7. Putting It All Together

class My_Benchmark extends WPGH_Funnel_Step
{
    //todo 

    public function __construct()
    {
        # Give your benchmark a custom identifier. NOTE: Your identifier must be less than 20 characters in length.
        $this->type     = 'custom_benchmark';

        # You need to define that this is in fact a benchmark.
        $this->group    = 'benchmark';

        # This is the name of the benchmark as seen from the funnel builder panel.
        $this->name     = __( 'My Benchmark' );

        # Define a url to the image you'd like to use as an Icon. Square images are reccomended.
        $this->icon     = 'url_to_my_icon.png' ;

        # you MUST call the parent __construct method as well.
        parent::__construct();

        # Register an action to listen for events that will complete the benchmark.
        add_action( 'some_wordpress_or_plugin_action' , array( $this, 'complete' ) );
    }

    /**
     * @param $step WPGH_Step the step object with helper methods.
     */
    public function settings( $step )
    {

         $my_setting = $step->get_meta( 'my_setting' );
         if ( ! $my_setting )
             $my_setting = 'something else';

         ?>
         <table class="form-table">
         <tr>
             <th><?php _e( 'My Setting' ); ?></th>
             <td><?php
                  $args = array(
                      # use the $step->prefix helper method to uniquely identify settings in the funnel builder.
                      'name' => $step->prefix( 'my_setting' ),
                      'value' => $my_setting,
                  );

                  # use the WPGH()->html helper class to create a setting quickly.
                  echo WPGH()->html->input( $args ); ?>
             </td>
         </tr>
         </table>
         <?php
     }

    /**
     * @param $step WPGH_Step the step object with helper methods.
     */
    public function save ( $step )
    {
        # our settings were displayed using the $step->prefix() method, so we access them in the $_POST using the same method.

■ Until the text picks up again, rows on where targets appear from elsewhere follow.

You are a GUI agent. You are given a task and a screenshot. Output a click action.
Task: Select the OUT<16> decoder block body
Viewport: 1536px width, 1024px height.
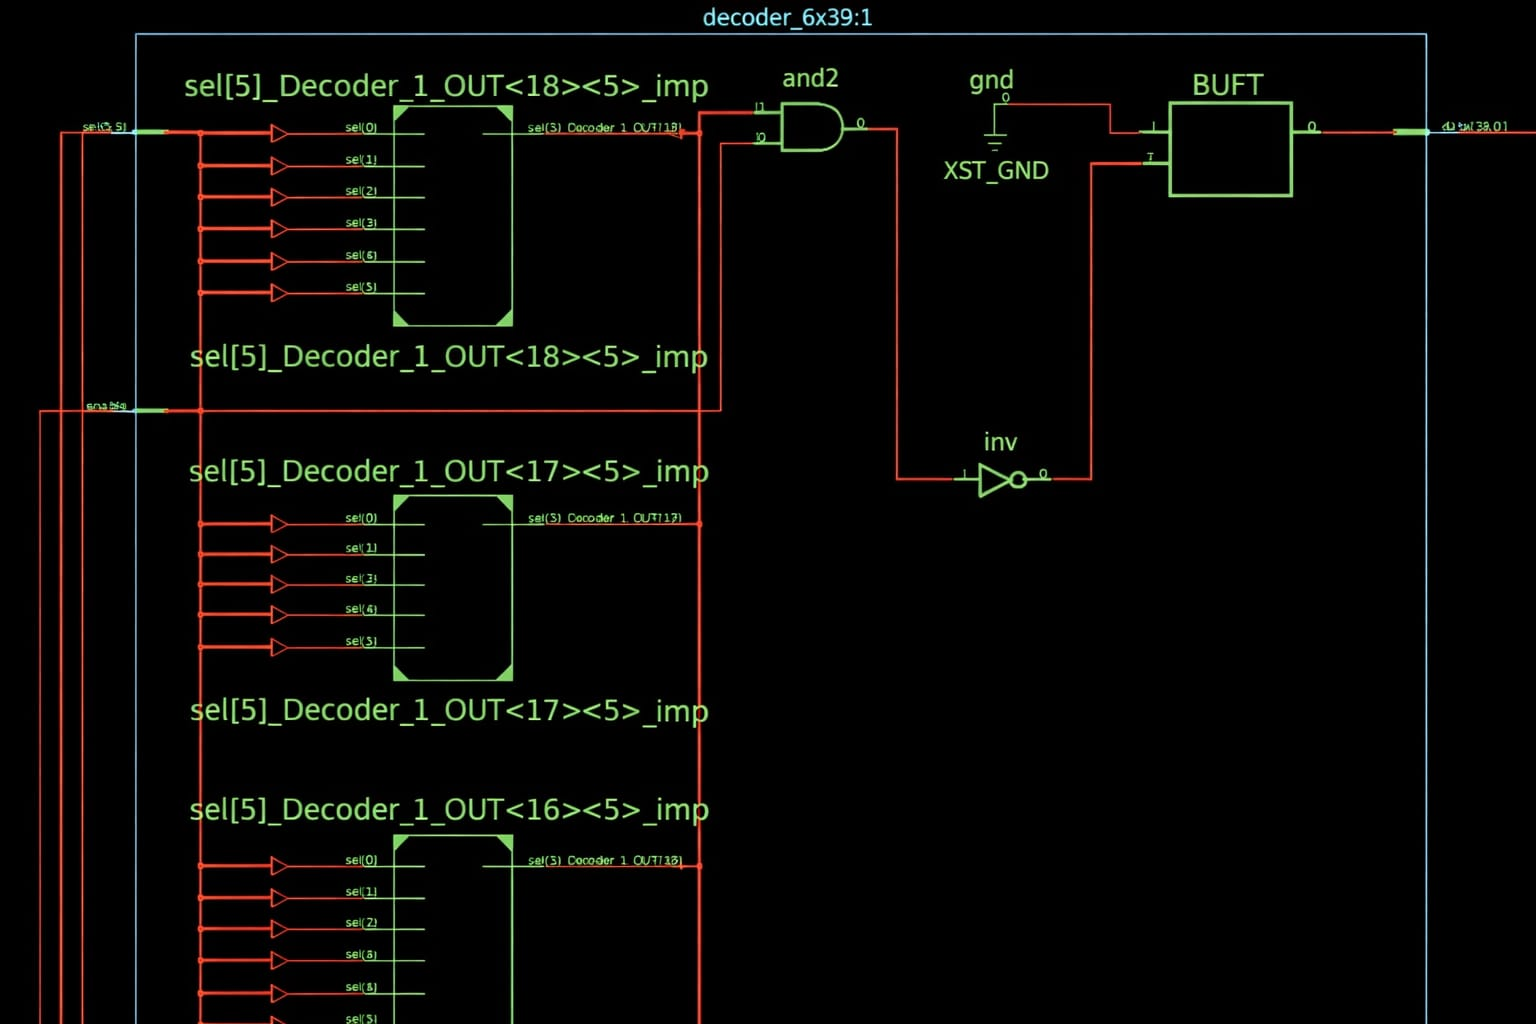[453, 930]
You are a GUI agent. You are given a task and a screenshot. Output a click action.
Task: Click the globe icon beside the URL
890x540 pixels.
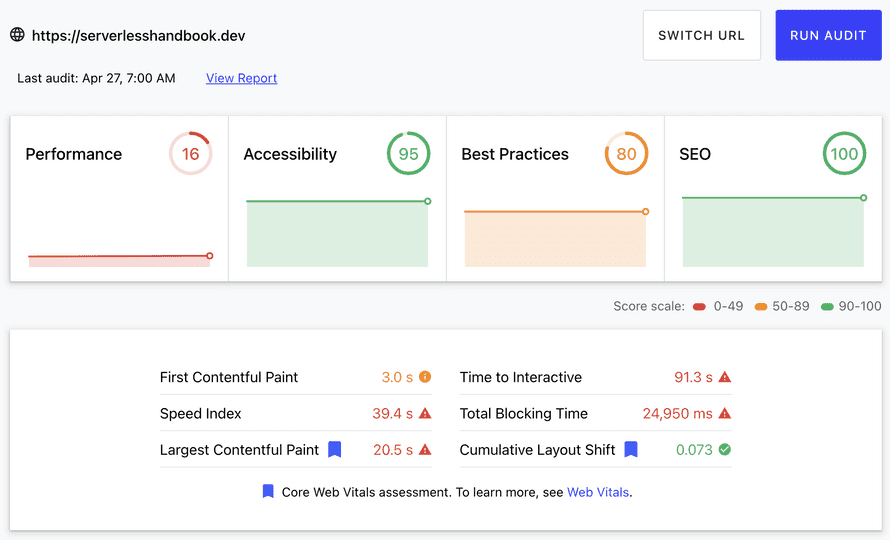coord(17,35)
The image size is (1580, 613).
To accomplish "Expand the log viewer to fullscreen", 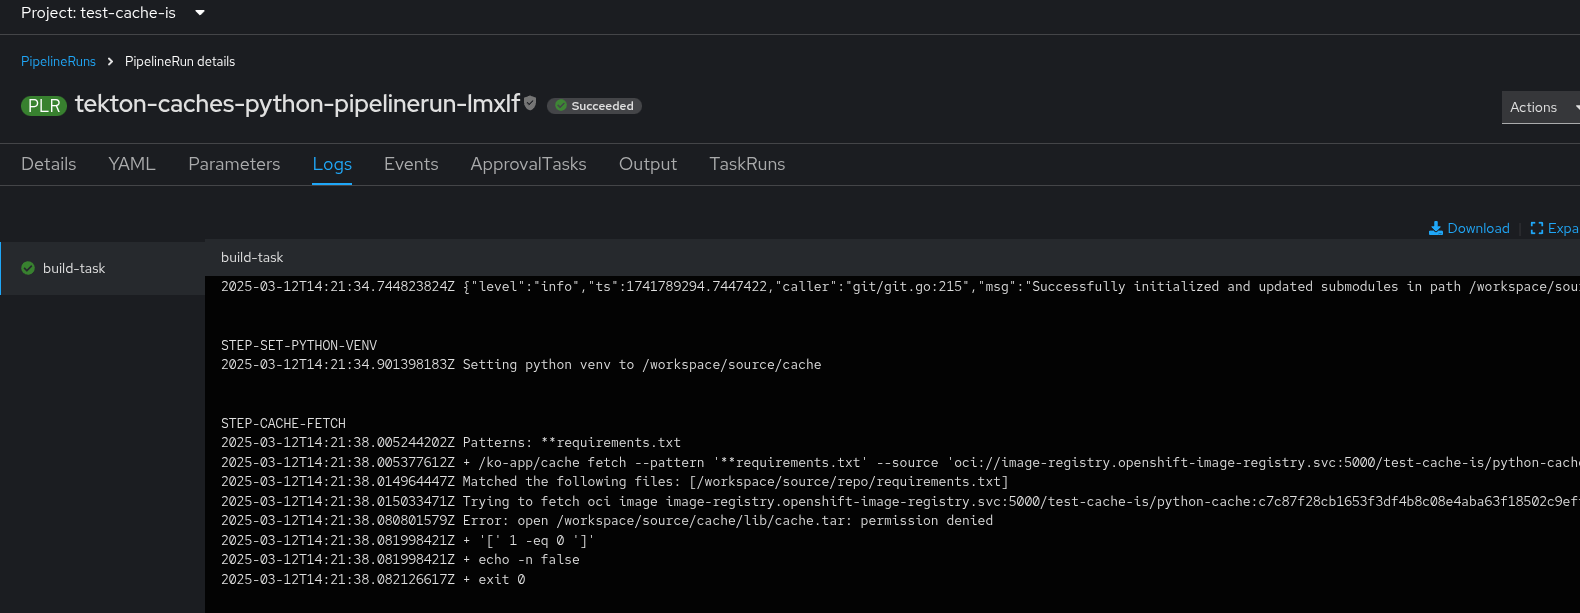I will [1554, 228].
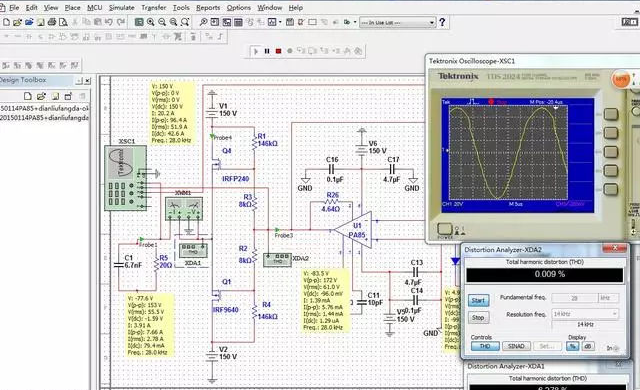
Task: Expand the Resolution freq. dropdown
Action: pyautogui.click(x=585, y=314)
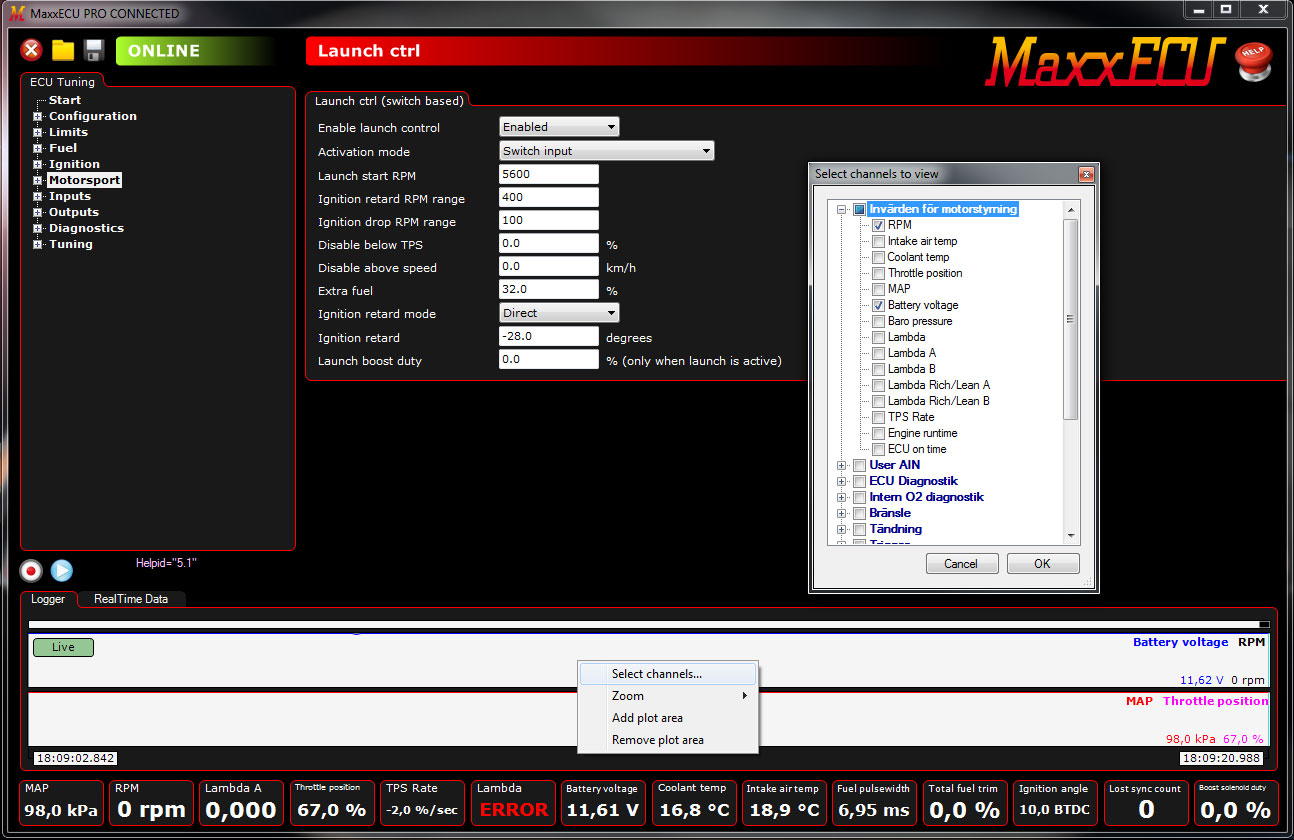This screenshot has height=840, width=1294.
Task: Switch to the RealTime Data tab
Action: tap(131, 599)
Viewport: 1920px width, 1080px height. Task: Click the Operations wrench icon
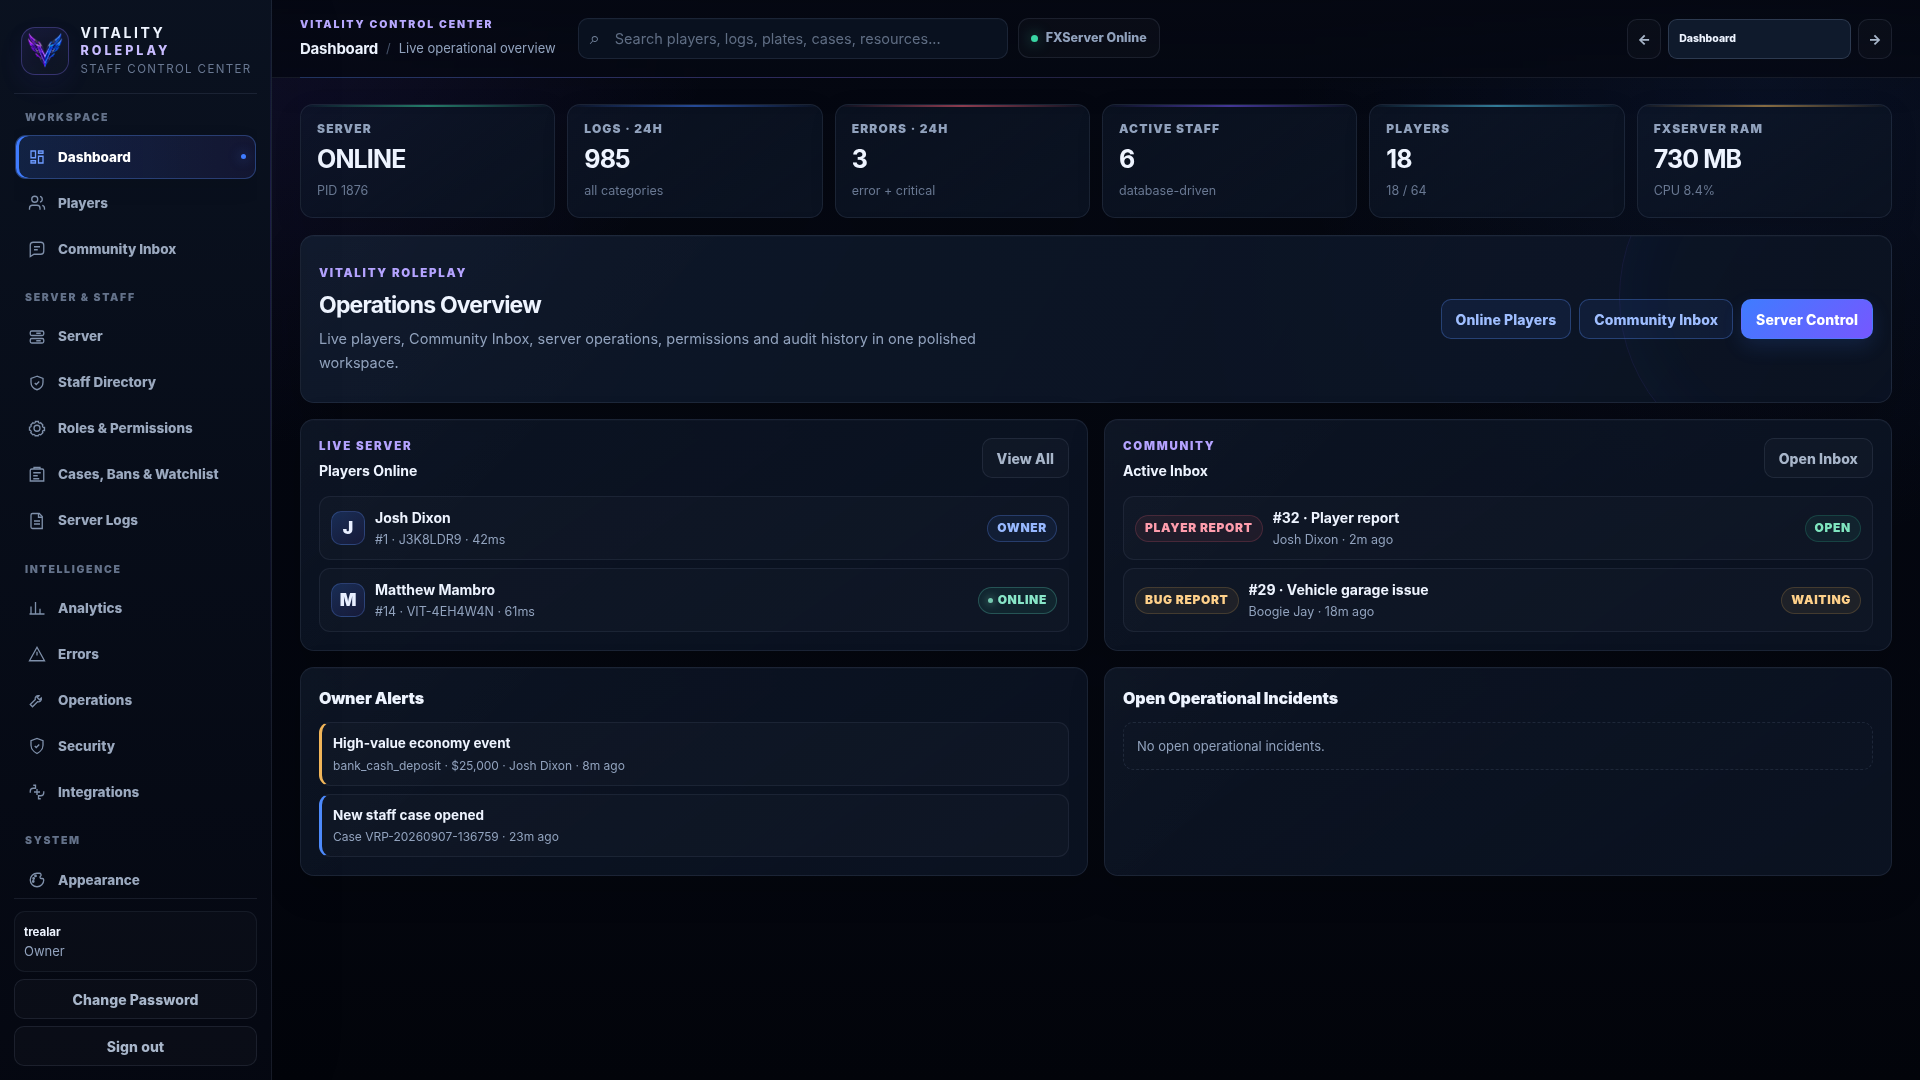37,700
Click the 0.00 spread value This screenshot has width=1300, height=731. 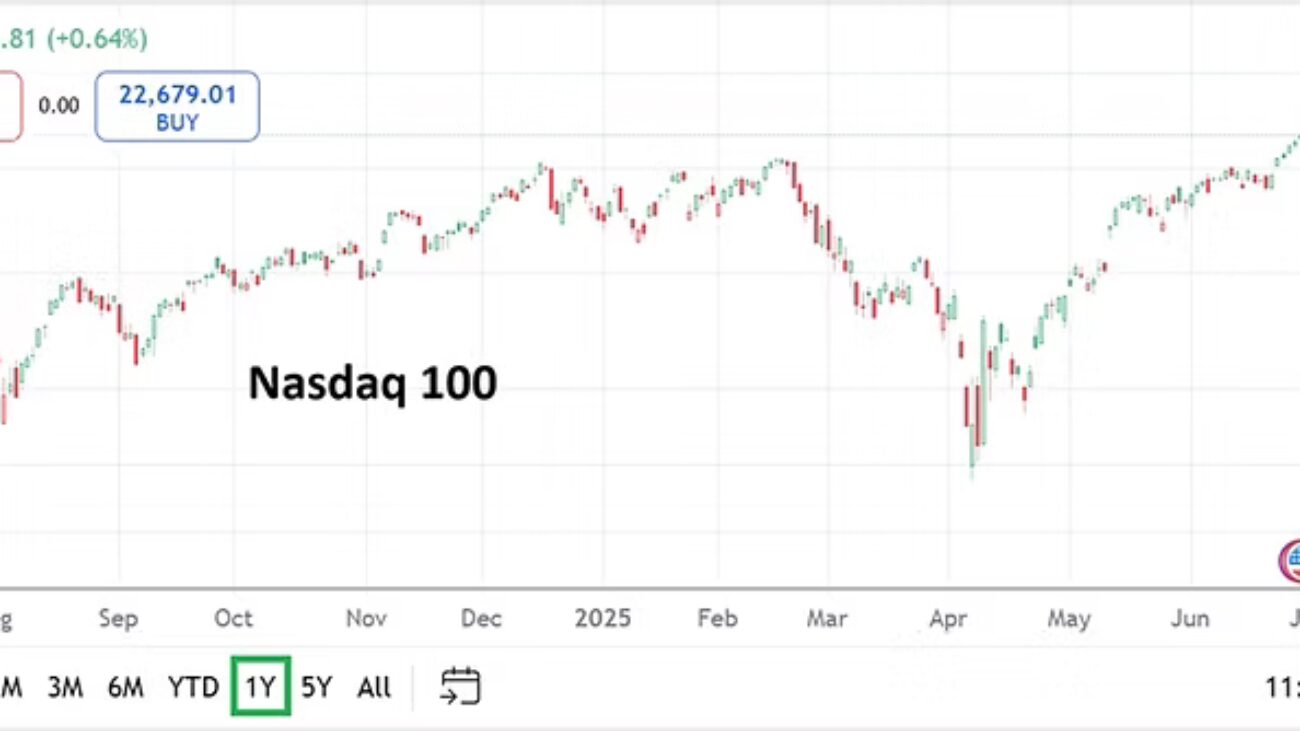click(58, 105)
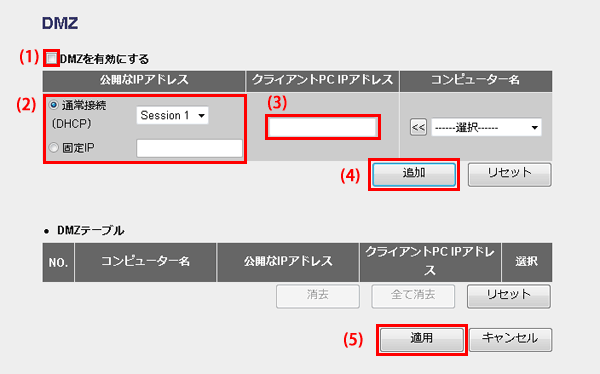
Task: Select the 通常接続 (DHCP) radio button
Action: (54, 105)
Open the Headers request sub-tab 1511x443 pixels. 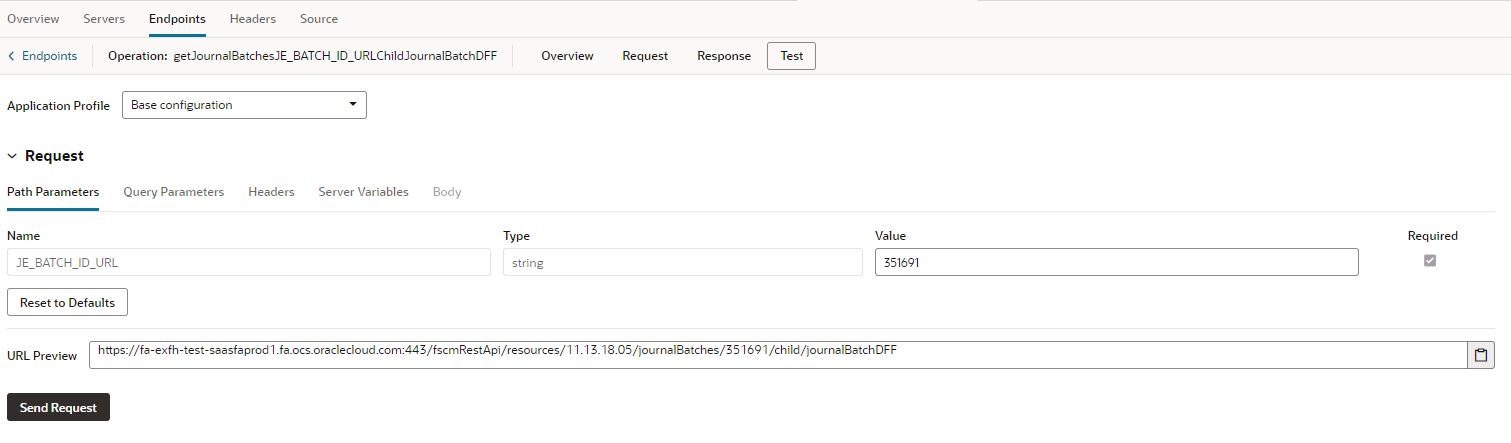click(x=271, y=192)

        if ( isset( $_POST[ $step->prefix( 'my_setting' ) ] ) ){
            $step->update_meta( 'my_setting', sanitize_text_field( $_POST[ $step->prefix( 'my_setting' ) ] ) );
        }
    }

    /**
     * @param $some_args mixed whatever this hook passes?
     */
    public function complete( $some_args )
    {

        # We need to get the current contact which we can do via the following.
        $contact = WPGH()->tracking->get_contact();

        # Exit out if there is no contact to use.
        if ( ! $contact ){
            return;
        }    

        # Get all the benchmarks of this type.
        $steps = WPGH()->steps->get_steps( array( 'step_type' => $this->type, 'step_group' => $this->group ) );

        # Exit out if there are not benchmarks of this type
        if ( empty( $steps ) )
            return;

        # iterate through the benchmarks
        foreach ( $steps as $step ){

            # Transform step to WPGH_Step object to use helper methods.
            $step = new WPGH_Step( $step->ID );

            # Get your setting
            $my_setting = $step->get_meta( 'my_setting' );

            # perform some sort of check on the args
            $can_complete = $my_setting === $some_args;

            if ( $step->can_complete( $contact ) && $can_complete ) ){

                # this will add the complete event to the queue for processing.
                $step->enqueue( $contact );

            }
        }
    }
}

// somewhere else in your project...
$my_benchmark = new My_Benchmark();

Implement all the methods with your own custom code and you are ready to launch your own new custom benchmark for Groundhogg.